DALBY’S NEW CHAMP
Meet the region’s newest teen swimming superstar
FOR 16-year-old Chloe Johnston, swimming wasn’t always her greatest passion. Like most children with older siblings, Chloe started swimming because her sister did it and she wanted to follow in her footsteps.
“I started swimming when I was pretty little, like six or seven, but I didn’t really like it,” Miss Johnston said.
“I just did it once a week because my big sister swam.”
These days, Chloe – who hails from Dalby but now lives on the Sunshine Coast – is somewhat of a swimming superstar.
She’s busy preparing for one of her toughest competitions yet.
Chloe finished off 2018 on a high, achieving some incredible results from her state competition in Brisbane, which ran from December 10-15.
“I had a pretty good meet,” Miss Johnston said about the competition.
“I made the final in the 200m butterfly and got my national time and came seventh. My favourite event is the 800m freestyle, and I came fourth in that.”
Miss Johnston has now been swimming competitively for four years and is showing no sign of slowing down.
More of the swimmer’s life is spent in the pool than out.
Miss Johnston wakes up every morning and trains for two hours, attends school from 8.20am to 3.20pm, and is straight back in the pool after school.
The intense training means Miss Johnston sometimes misses out on holidays and much-deserved breaks. She was given three days off after the state competition before diving straight back into training.
Despite staying cool during races, Miss Johnston does get a bit nervous every now and again.
“The hardest part about competing is when I get really nervous and sometimes I don’t swim as well,” Miss Johnston said.
“If it’s my 800m I get really nervous, but if it’s something I don’t train for I’m like ‘oh, whatever’.”
To help get over nerves, the teen says she’s got a great playlist filled with plenty of rap and Gang of Youths.
Chloe’s mum Kylie has moved back to Dalby recently and works as the manager of Dalby Aquatic Centre.
Kylie has always seen the potential in her daughter and admires her hard work and dedication.
“She actually enjoys it. She gets herself up at 4.30 in the morning, sticks to her diet and just trains hard,” Mrs Johnston said.
As for the toughest aspect of Chloe swimming competitively, Kylie believes the hard part is juggling all the day-to-day activities.
“They get very tired, and trying to fit school in is very, very tricky,” Mrs Johnston said.
Despite the challenges, Chloe is training long and hard for nationals, where her mum will be in the crowd, cheering her daughter on as her number-one fan.
The ultimate goal for the swim star is to make the Olympics in the future. She’d love to represent Australia in her favourite event, the 800m freestyle.
For now, Chloe has a set of goals for 2019 that she’s focussing on.

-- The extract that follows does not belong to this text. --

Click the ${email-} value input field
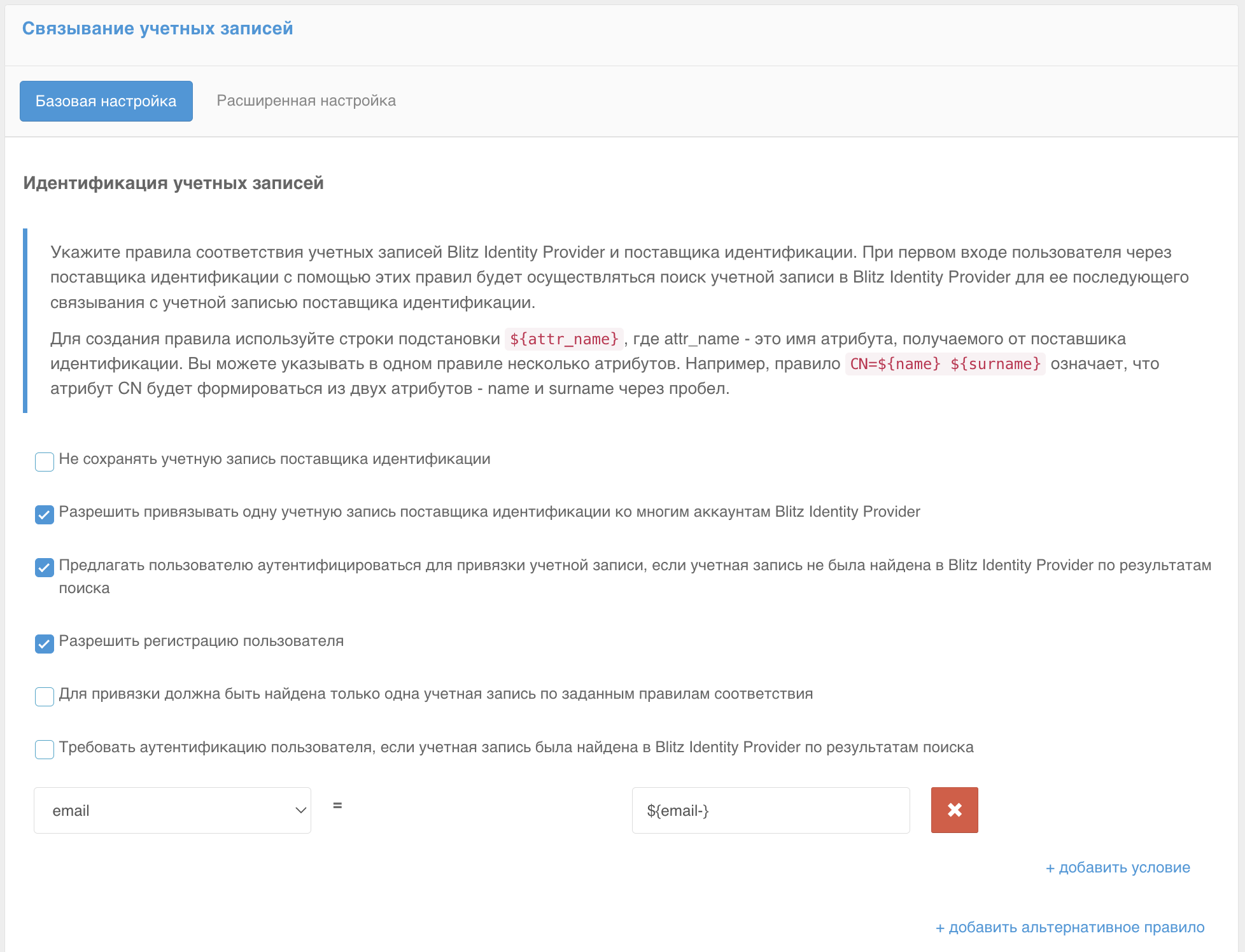The height and width of the screenshot is (952, 1245). [x=770, y=810]
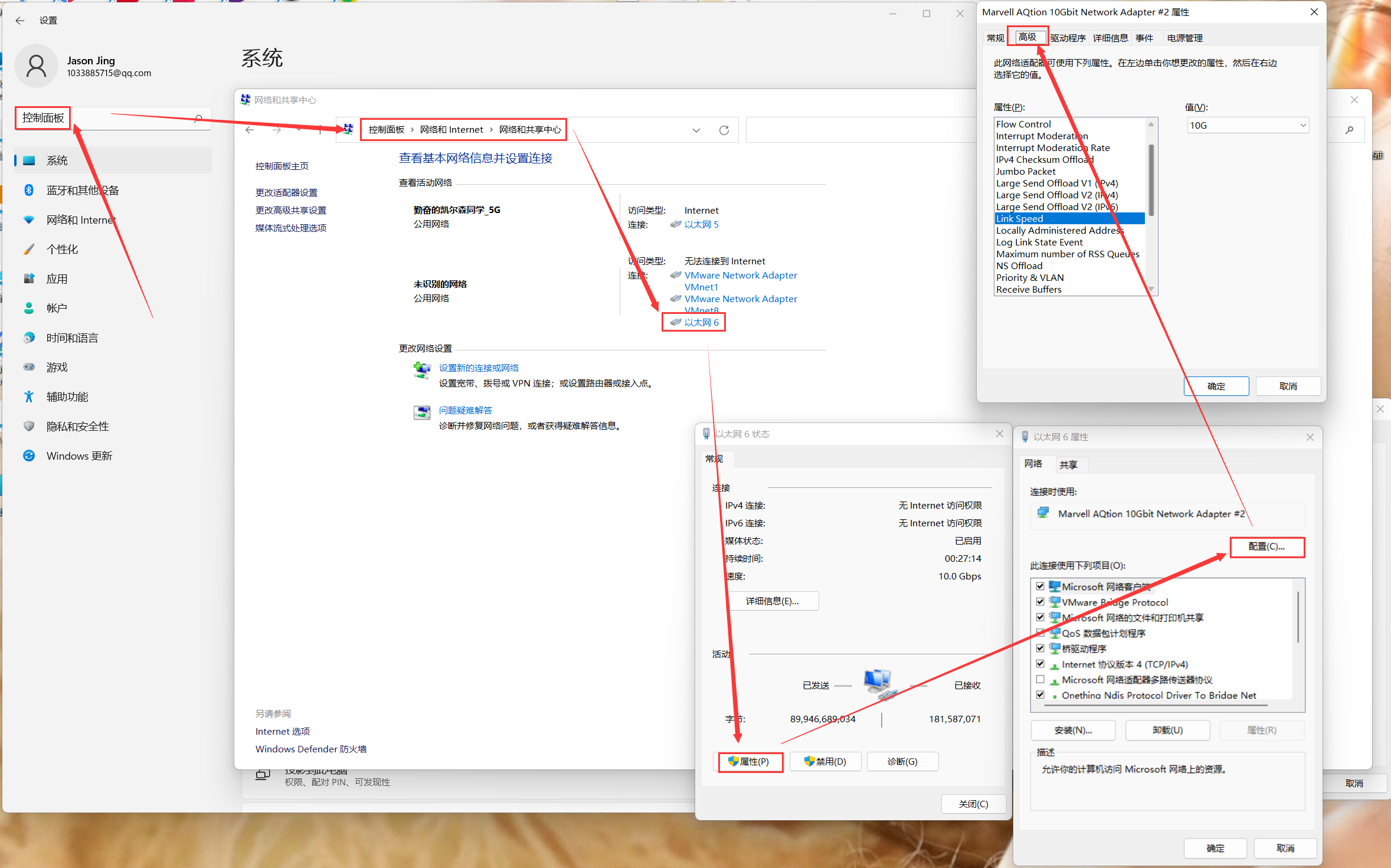Screen dimensions: 1391x868
Task: Open the 共享 tab in Ethernet 6 properties
Action: point(1068,464)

“I really want to try and get a medal at nationals this year,” Miss Johnston said.
“And there’s an Australian junior team that I’d like to make as well.”
She has been training under Craig Harkiss and Michael Sage, who have helped her get to where she is today.
The national swimming championships will be held in mid-April in Adelaide.
YOUNG CHAMPION: Chloe Johnston is on her way to Nationals after putting in months of training.